Pero la orden había llegado desde Nueva York. Y había sido dada por un antiguo sargento de la policía hongkonesa que había dejado con un palmo de narices a los fiscales al desaparecer con la ropa que llevaba puesta y seis millones de dólares en efectivo. Aquel viejo policía se había comprado un par de trajes nuevos y toda una tríada en Nueva York, de modo que si ahora enviaba la orden de darle a aquel tipo manco lo que fuese que pidiera, eso era lo que iba a hacer Eddie Chang, aunque significase volver de visita al viejo barrio.

El viejo barrio tampoco parecía muy feliz de verle. Chang notó las miradas maliciosas que le dirigían desde las ventanas de los cuartuchos, desde los callejones, y particularmente las que le dirigía el joven bravucón que yacía boca abajo en el suelo con las manos detrás de la nuca y el cañón de una ametralladora pegado a la cabeza.

—Levantadlo —ordenó Chang.

El agente obligó al chico a ponerse de pie. Chang encendió otro cigarrillo y se lo metió en la boca.

—Estás muy lejos de tu territorio —dijo Mandamás.

—Nací aquí, en Big-Ear Fu, así que cierra el pico.

La puerta cedió y los dos policías se abalanzaron al interior. Detrás de ellos iba el pequeño ojos redondos manco.

—No está aquí —le dijo Mandamás a Eddie.

—¿Dónde está? —le preguntó Graham al anciano que se acurrucaba en un rincón—. ¡¿Dónde está?!

Graham miró a su alrededor con incredulidad. El cuchitril era extraordinariamente inmundo y apestaba a mil demonios. Levantó la mirada hacia la cámara escarbada en la pared y vio las esposas.

Fue un mal momento para que Eddie Chang hiciera pasar a Mandamás, pues Joe Graham se estaba desquiciando. Agarró las esposas y las blandió trazando un gran arco que terminó abruptamente en el cuello de Mandamás.

—¡¿Dónde está?!

—Se ha ido.

—¡¿Adónde?!

Las esposas golpearon el rostro de Mandamás.

Eddie Chang intervino y apartó a Graham.

—Me ha dicho que su amigo es un adicto. Opio.

—Eso es imposible.

—En este lugar no hay nada imposible.

Graham le apartó la mano y se apartó para tener un poco de espacio. ¿Neal fumando opio? ¿Neal un yonqui, como su madre?

—¿Dónde está? —repitió Graham.

—Se lo han vendido a unos chinos —dijo Chang.

—¿Cuándo? —preguntó Graham.

Mandamás sonrió.

—No os habéis cruzado por los pelos.

Graham agarró a Chang del codo.

—En marcha.
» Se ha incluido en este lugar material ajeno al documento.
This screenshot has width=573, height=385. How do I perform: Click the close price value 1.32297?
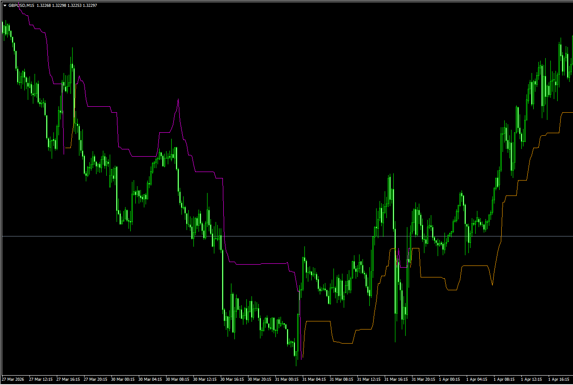(90, 6)
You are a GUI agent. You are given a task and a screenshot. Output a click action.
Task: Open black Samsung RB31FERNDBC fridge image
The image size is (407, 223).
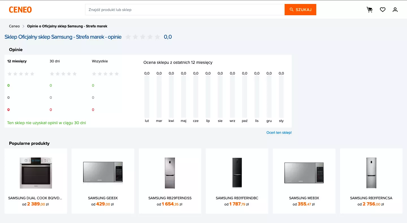point(237,173)
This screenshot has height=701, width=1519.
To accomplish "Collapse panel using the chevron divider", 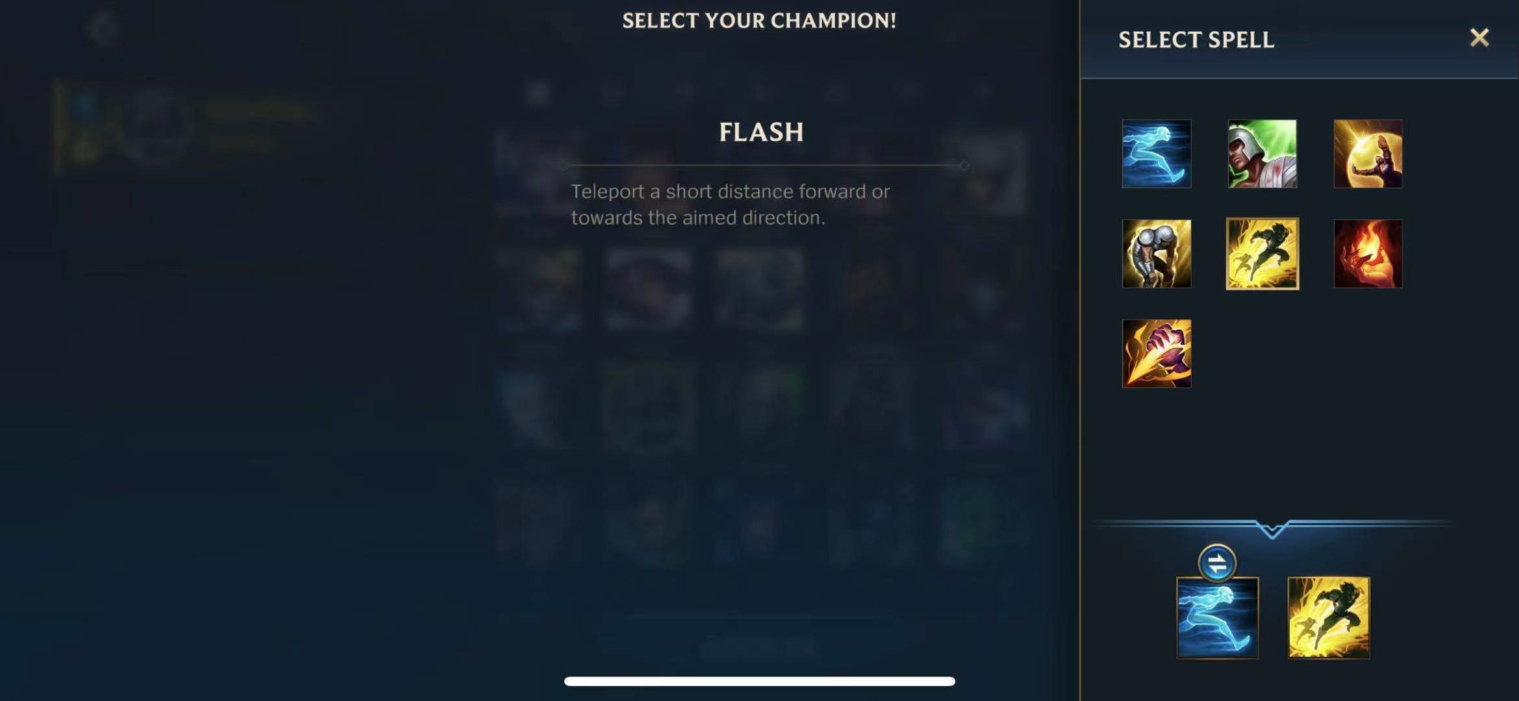I will (1272, 528).
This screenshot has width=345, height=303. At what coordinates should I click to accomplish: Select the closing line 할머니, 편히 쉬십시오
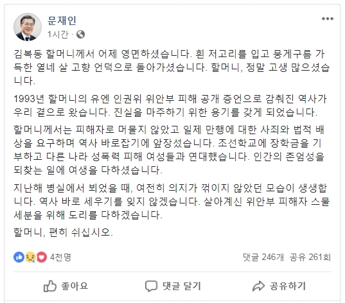63,232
Aún podemos cogerles.

—Imposible —dijo Chang—. A estas alturas podría estar en cualquier parte del mundo.

—Ya sabes cómo son los yonquis —dijo Mandamás—. A lo mejor se ha marchado volando.

Chang arrojó a Mandamás al suelo, después sacó el arma de su pistolera y le apuntó a la cabeza.

—¿Sí? —preguntó Chang, mirando a Graham.

Graham pensó en Neal Carey, retenido como prisionero en aquel lugar, siendo obligado a consumir opio, siendo vendido a un burdel oriental. Miró a Mandamás.

—No —dijo Graham.

Ya tenía suficiente sangre sobre su conciencia y cosas más imperiosas que hacer. Como buscar a Neal Carey por todo el mundo.